• **Instructions to follow**:
Only an exact copy of the entries, stripped of pictures, will serve as the answer.

(Study material Opens)

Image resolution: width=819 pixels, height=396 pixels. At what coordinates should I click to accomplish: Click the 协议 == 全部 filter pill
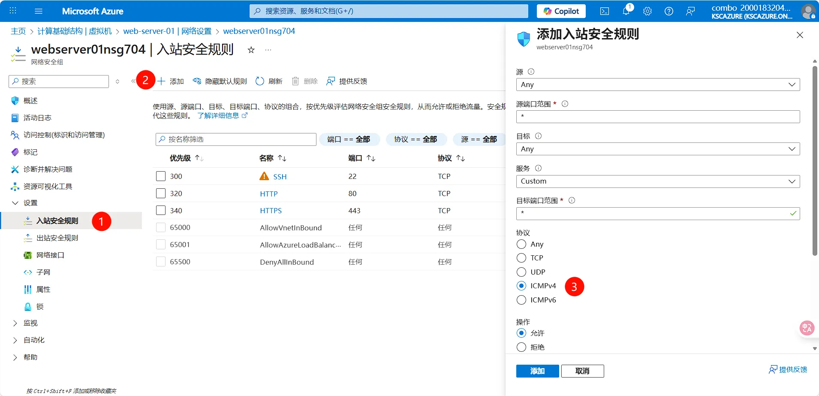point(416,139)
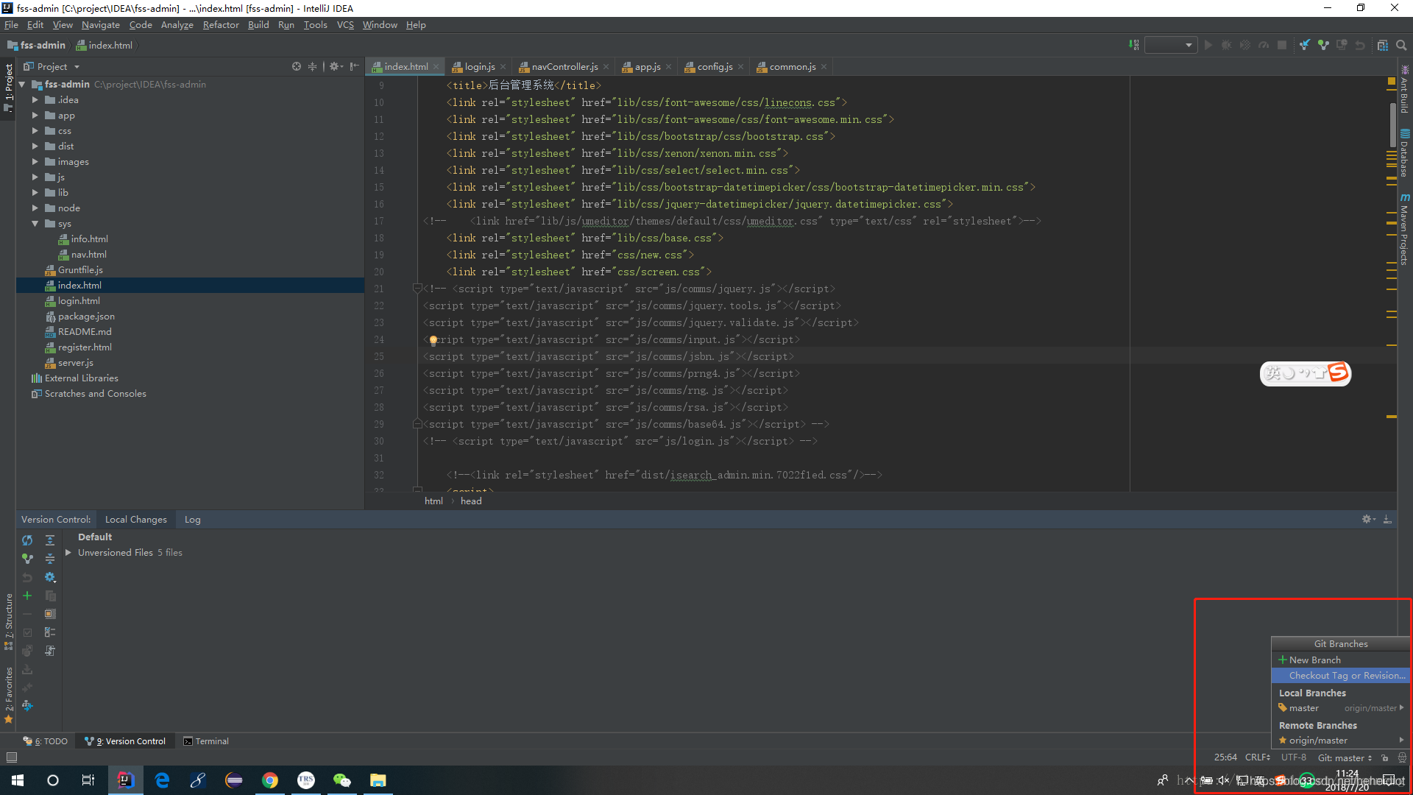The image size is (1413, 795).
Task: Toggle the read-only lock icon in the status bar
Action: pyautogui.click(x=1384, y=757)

(Study material Closes)

• **Output**:
Image resolution: width=819 pixels, height=396 pixels. At what coordinates should I click to accomplish: Click the 协议 == 全部 filter pill
point(416,139)
The image size is (1413, 795).
Task: Toggle the read-only lock icon in the status bar
Action: pyautogui.click(x=1384, y=757)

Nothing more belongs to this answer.